The government has underlined that some personnel are contributing large amounts to provident funds as the complete interest received on contributions is exempt from tax below clause (11) and clause (12) of Section 10 of the Income Tax Act. “This exemption without any threshold benefits only those who can contribute a large amount to these funds as their share,” the Budget documents say.
The Budget has proposed to insert proviso to clause(11) and clause (12), supplying that the provisions of these clauses shall not apply to the interest revenue accrued for the duration of the prior year in the account of the individual to the extent it relates to the quantity or the aggregate of amounts of contribution created by the individual exceeding `2.5 lakh in that fund, on or soon after April 1, 2021.
Amarpal S. Chadha, tax companion and India Mobility leader, EY, says realising there is a certain section of taxpayers who avail tax positive aspects in type of exemption on interest accrued from contributions created to recognised provident fund and public provident fund, the government has proposed to tax interest accrued on contributions exceeding `2.5 lakh per annum. “This may have wider implication as a large population of taxpayers would have planned this as an investment for their retirement.
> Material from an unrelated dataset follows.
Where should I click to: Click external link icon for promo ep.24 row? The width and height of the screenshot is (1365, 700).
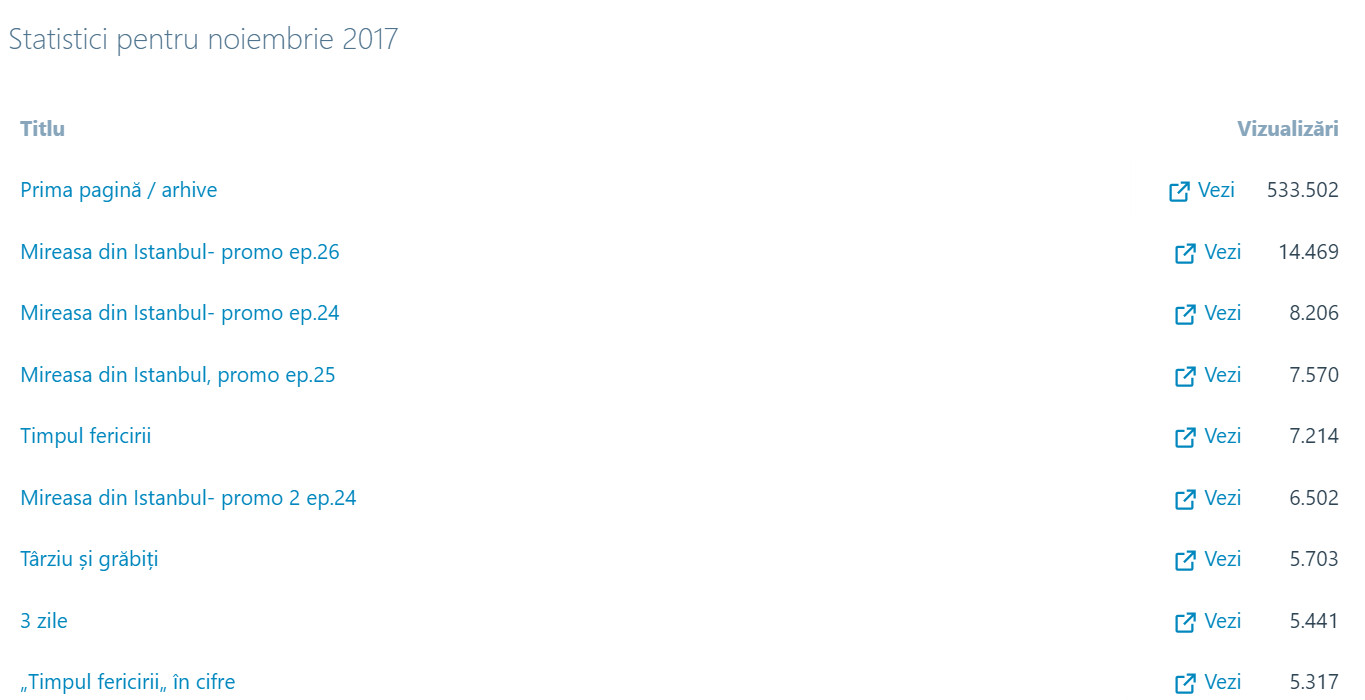pyautogui.click(x=1185, y=314)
Given these changes, taxpayers would be required to rework their investments plans, in order to continue building their retirement corpus with minimum tax impact.”
Last year, the government had supplied an aggregate monetary cap of `7.5 lakh on tax-no cost employers’ contributions to recognized provident fund, authorized pension scheme or authorized superannuation fund and corresponding annual accretion (becoming interest or dividend or any other related quantity) in respect of such employers’ contributions to these funds. The objective of placing this monetary cap was to restrict tax advantage of such contributions to personnel in higher salary revenue levels, who could set aside a higher quantity from their salary to such tax-no cost funds.
Says Rakesh Nangia, chairman, Nangia Andersen India, “With proposed amendment, employees earning interest on Provident Fund on annual contribution exceeding `2.5 lakh would be required to pay tax on such excess contribution, as per rules to be notified later. While proposed amendment may not have any impact on employees earning moderate salary levels up to around `20 lakh (assuming contribution percentage of 12% per annum of basic salary), for other employees earning higher salary may need to pay tax on such income.”
Employee and employer contribution below EPF Act is set at 12% of simple and DA. However, an employee can improve voluntarily contribution up to one hundred% of simple salary and DA and get tax deduction of up to `1.5 lakh below Section 80C.